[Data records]
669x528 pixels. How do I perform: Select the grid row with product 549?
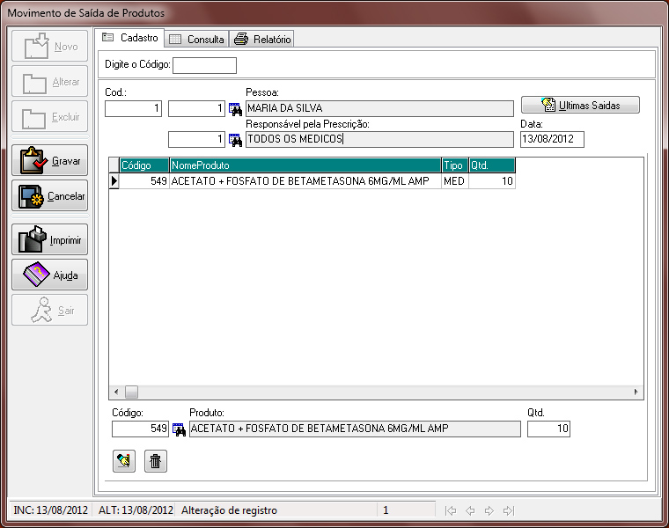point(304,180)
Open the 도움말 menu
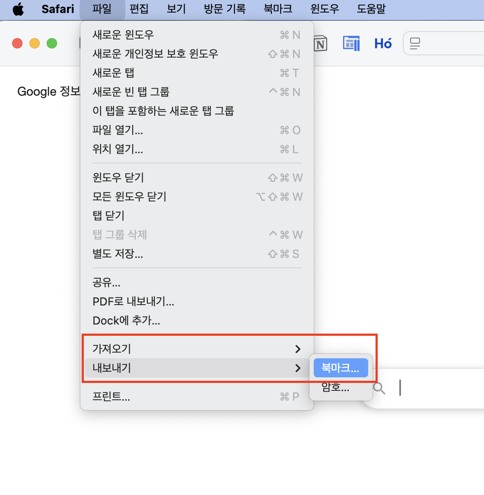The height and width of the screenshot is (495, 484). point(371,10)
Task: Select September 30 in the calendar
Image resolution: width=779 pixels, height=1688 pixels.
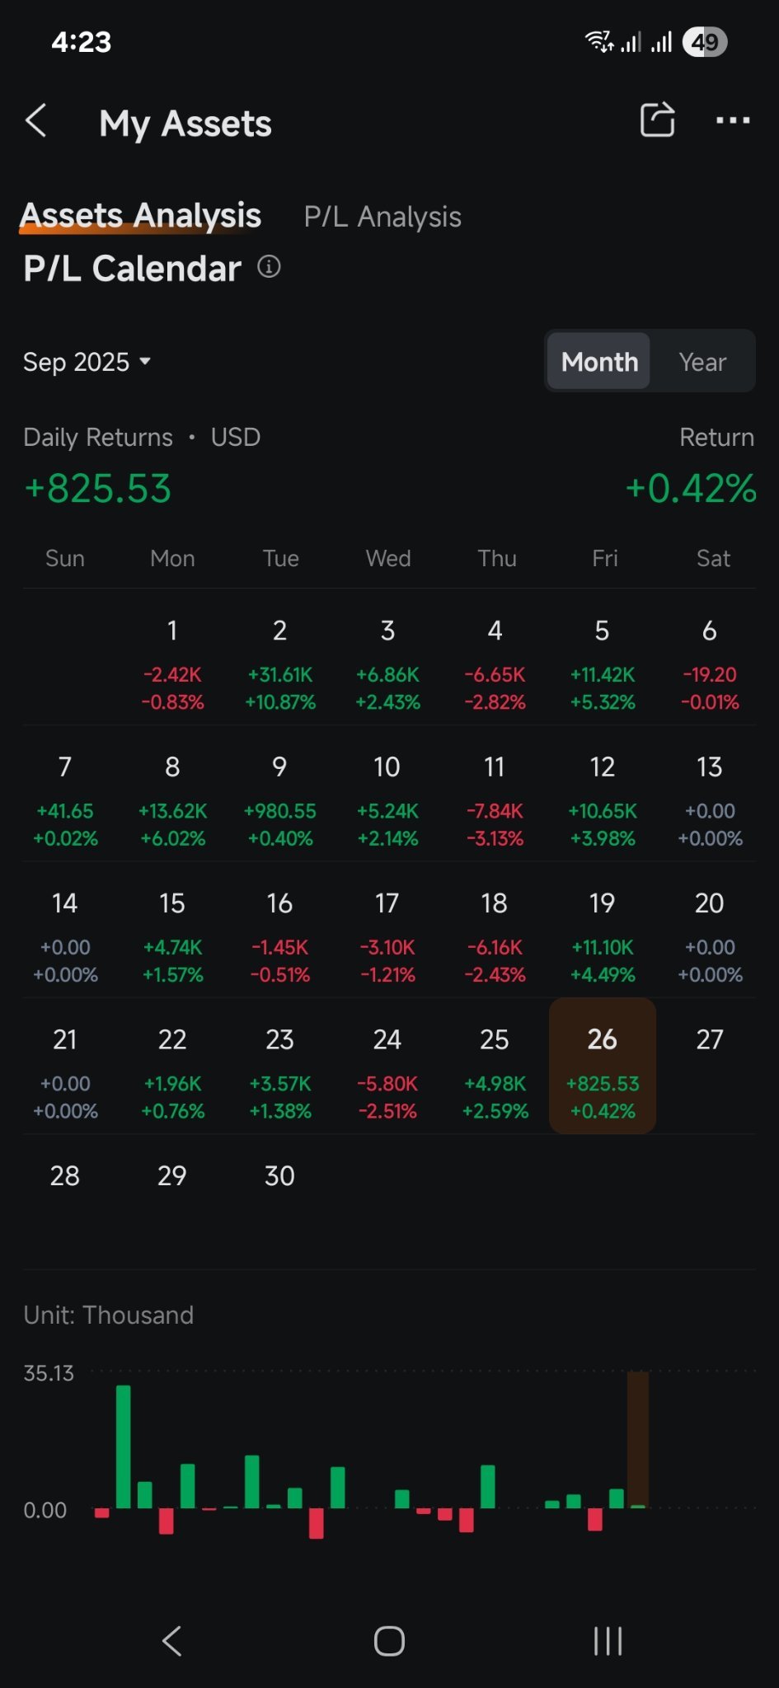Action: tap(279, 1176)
---
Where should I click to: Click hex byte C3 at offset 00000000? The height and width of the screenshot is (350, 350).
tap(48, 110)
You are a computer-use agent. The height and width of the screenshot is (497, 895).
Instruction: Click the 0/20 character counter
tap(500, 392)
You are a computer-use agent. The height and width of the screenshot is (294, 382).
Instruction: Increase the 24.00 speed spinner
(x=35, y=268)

[Your task]
Out of the data above, transcribe exactly and only the lines starting with the line that has "is (497, 895)." and going on through the line that has "is (294, 382).", both included.

[Solution to this problem]
You are a computer-use agent. The height and width of the screenshot is (497, 895).
Instruction: Click the 0/20 character counter
tap(500, 392)
You are a computer-use agent. The height and width of the screenshot is (294, 382).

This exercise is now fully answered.